Cuando matar al mensajero sale gratis

Virginia P. AlonsoDirectora de 'Público'

31 de diciembre de 2021

Se pregunta lo siguiente Santiago Alba Rico en la tribuna que cierra este monográfico sobre denunciantes de corrupción: "¿Por qué nos han sacudido tan poco las revelaciones de WikiLeaks o de Snowden? ¿Por qué nos ha importado tan poco —o incluso hemos aceptado con satisfacción— la persecución que han sufrido Julian Assange, Chelsea Manning o el propio Edward Snowden?". Como buen filósofo, Alba Rico da respuesta a dichas cuestiones y a su artículo les remito. Pero la mera formulación de tales preguntas genera (o debiera generar) desasosiego entre aquellos que nos dedicamos a este oficio de informar.
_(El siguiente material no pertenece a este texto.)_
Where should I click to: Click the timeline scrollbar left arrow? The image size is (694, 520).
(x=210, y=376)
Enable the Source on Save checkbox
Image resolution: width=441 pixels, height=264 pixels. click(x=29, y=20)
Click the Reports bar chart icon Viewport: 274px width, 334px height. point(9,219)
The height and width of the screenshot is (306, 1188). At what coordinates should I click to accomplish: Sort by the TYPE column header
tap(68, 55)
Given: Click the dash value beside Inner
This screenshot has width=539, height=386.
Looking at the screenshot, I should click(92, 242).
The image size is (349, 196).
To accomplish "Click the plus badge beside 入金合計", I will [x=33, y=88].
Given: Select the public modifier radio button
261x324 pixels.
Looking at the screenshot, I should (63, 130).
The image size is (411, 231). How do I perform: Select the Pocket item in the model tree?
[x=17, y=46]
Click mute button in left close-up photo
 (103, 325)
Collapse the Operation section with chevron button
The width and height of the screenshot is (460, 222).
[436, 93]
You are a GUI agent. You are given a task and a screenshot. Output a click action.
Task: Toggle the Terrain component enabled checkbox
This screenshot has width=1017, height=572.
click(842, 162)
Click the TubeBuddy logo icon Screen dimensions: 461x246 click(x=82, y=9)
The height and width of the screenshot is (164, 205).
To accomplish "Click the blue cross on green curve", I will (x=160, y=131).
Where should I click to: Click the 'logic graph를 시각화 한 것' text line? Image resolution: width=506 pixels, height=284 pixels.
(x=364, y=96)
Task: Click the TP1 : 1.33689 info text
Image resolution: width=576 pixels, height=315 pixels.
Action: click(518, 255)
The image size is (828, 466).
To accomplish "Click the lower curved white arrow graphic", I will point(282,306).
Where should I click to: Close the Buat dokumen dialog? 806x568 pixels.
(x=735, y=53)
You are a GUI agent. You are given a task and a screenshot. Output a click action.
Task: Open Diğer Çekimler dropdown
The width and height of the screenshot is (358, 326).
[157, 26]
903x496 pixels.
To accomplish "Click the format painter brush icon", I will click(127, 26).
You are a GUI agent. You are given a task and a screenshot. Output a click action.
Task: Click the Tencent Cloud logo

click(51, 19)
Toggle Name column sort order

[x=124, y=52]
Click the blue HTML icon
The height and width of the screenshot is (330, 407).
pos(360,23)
Para entender la gravedad del asunto no hace falta viajar hasta la cárcel británica en la que Assange sigue preso, ni al rincón de Rusia en el que se esconde Snowden, ni siquiera a Estados Unidos, cuya agencia de seguridad nacional espió impunemente a millones de ciudadanos como usted y donde Manning se intentó suicidar dos veces tras ser condenada a 35 años de prisión (la mayor pena impuesta en el país hasta la fecha por un caso de filtración, luego conmutada por Barak Obama).

Aquí, a la vuelta de la esquina, tenemos denunciantes de corrupción que han visto sus vidas irse al garete por atreverse a levantar la voz contra los tejemanejes que observaban en su partido, sindicato o empresa. Personas normales y corrientes que por dar un paso al frente en aras del bien común y el interés general pierden sus trabajos, su salud o se enfrentan a penas de cárcel.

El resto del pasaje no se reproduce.